### SUPPLIED PASSAGE
9 Key Principles to Successful Organisation Strategy


In the day-to-day dynamics of managing your business, it is important not to lose sight of the basic principles upon which success is built. This article provides a reminder of 9 principles that form the foundation of successful organisational strategy. When you apply them in your daily activities and transformational projects, they provide a powerful toolkit for growing your business.

 

Strategy is a dynamic endeavour.  However, as we get caught up in the daily activity of selling our products and services, delivering upon our promises to customers, and managing our organisations, it is easy to lose site of the need to continually evaluate our organisational strategy and the progress we are making.  Inattention will ultimately diminish our return on investment across the pool of strategic decisions we have made.  And, it risks the sustainability of our organisation because an ignored strategy or a strategy that is unclearly defined, poorly executed, or based on unsound principles is a recipe for a failure.

 

The purpose of this paper is to review a few key principles that form the foundation of successful organisational strategy.  Individually, they play a critical role in defining our success.  Collectively, they form a powerful toolkit to aid us in sustaining and growing our business.  The nine principles outlined are based on years of experience leading transformational initiatives and an array of published research from Harvard Business Review and McKinsey Quarterly.  Readers are encouraged to review the referenced materials for further detail and insight.

 

First, let’s start by addressing many popular but unreliable components of organisational strategy.

### SUPPLIED INFORMATION

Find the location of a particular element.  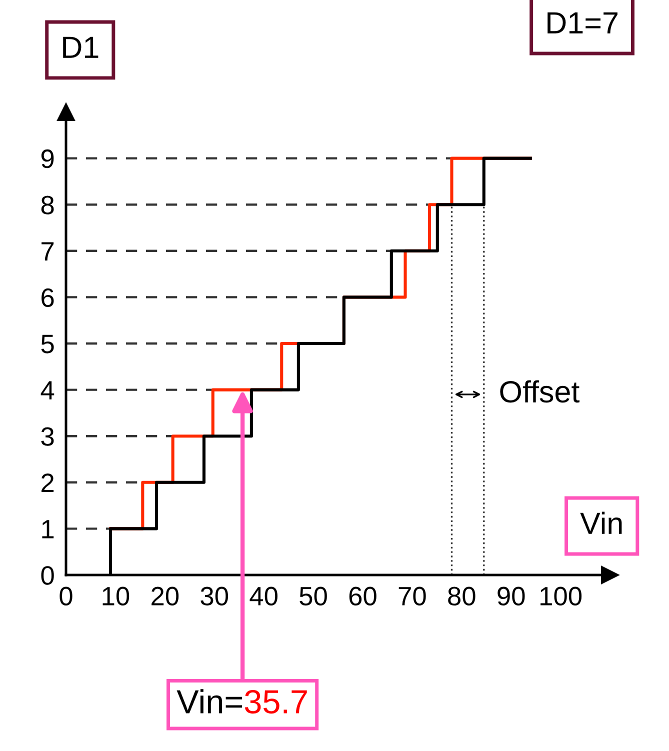

x-tick-label: 50 is located at coordinates (314, 596).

### JOB A
Summarize the article on organizational strategy in two sentences.
### JOB B
Carry the article on organizational strategy forward from its final sentence.
The listing has no connection to the article on organizational strategy.

### RESPONSE AREA A
Getting caught up in daily business activity makes it easy to stop evaluating organizational strategy, and that inattention diminishes return on investment and puts the organization's sustainability at risk. To counter this, the article reviews nine principles that together form a toolkit for sustaining and growing a business, drawing on experience leading transformational initiatives and on research from Harvard Business Review and McKinsey Quarterly.

### RESPONSE AREA B
 

·         Hope – As we know, hope is not a strategy.  Yet, too often, we rely on chance to define our success.

·         Status Quo – Ultimately, status quo thinking leads to deteriorating performance versus our competition. 

·         Matching our Competitors – To play in the game you need “me too” capabilities, but winners don’t follow the herd.  To win the game or to develop your own game you need to be distinctive.

·         Implementing Best Practices – Operational excellence is important, but efficient, effective processes are not enough to drive growth at a rate needed to beat the competition.

·         Following the Latest Craze – Even for first entrants, advantages are lost when not scalable, bundled with complementary services, or aided by a structural market barrier to competition.

·         All or Nothing – Whether bold or desperate, this approach is highly risky and not sustainable.

·         All Things to All Customers – Not only is this unrealistic, it leads to blandly blending into the fabric among our competition. 

 

Instead, we should leverage sound principles and proven approaches to sustainable competitive advantage.

 

Principle 1:  Be Different

 

The first principle of a winning strategy is to be different.  Famed Harvard Business School professor Michael Porter termed this as Strategic Positioning, which means performing different activities from our competitors or performing similar activities but in different ways.  This requires us to define our competitive strengths and then bundle those strengths into product and service offerings that are unique while also creating a barrier to replication by competitors.

 

Market advantages are derived from a position of strength.  Competitive strengths are distinguished by having a structural advantage (with a high barrier to market entry) or special capability (such as a product patent or unique skillset).  The more strengths that can be combined or bundled into distinct service offerings the more difficult it is to replicate in the marketplace.  There are three positioning strategies commonly used to create differentiation:

 

·         Variety Based: offering unique value for a subset of products or services within an industry

·         Needs Based: tailoring and satisfying the majority of needs to a target customer segment within an industry

·         Access Based: providing access limited products or services to customers based on geographic position, self-defined customer segments, etc.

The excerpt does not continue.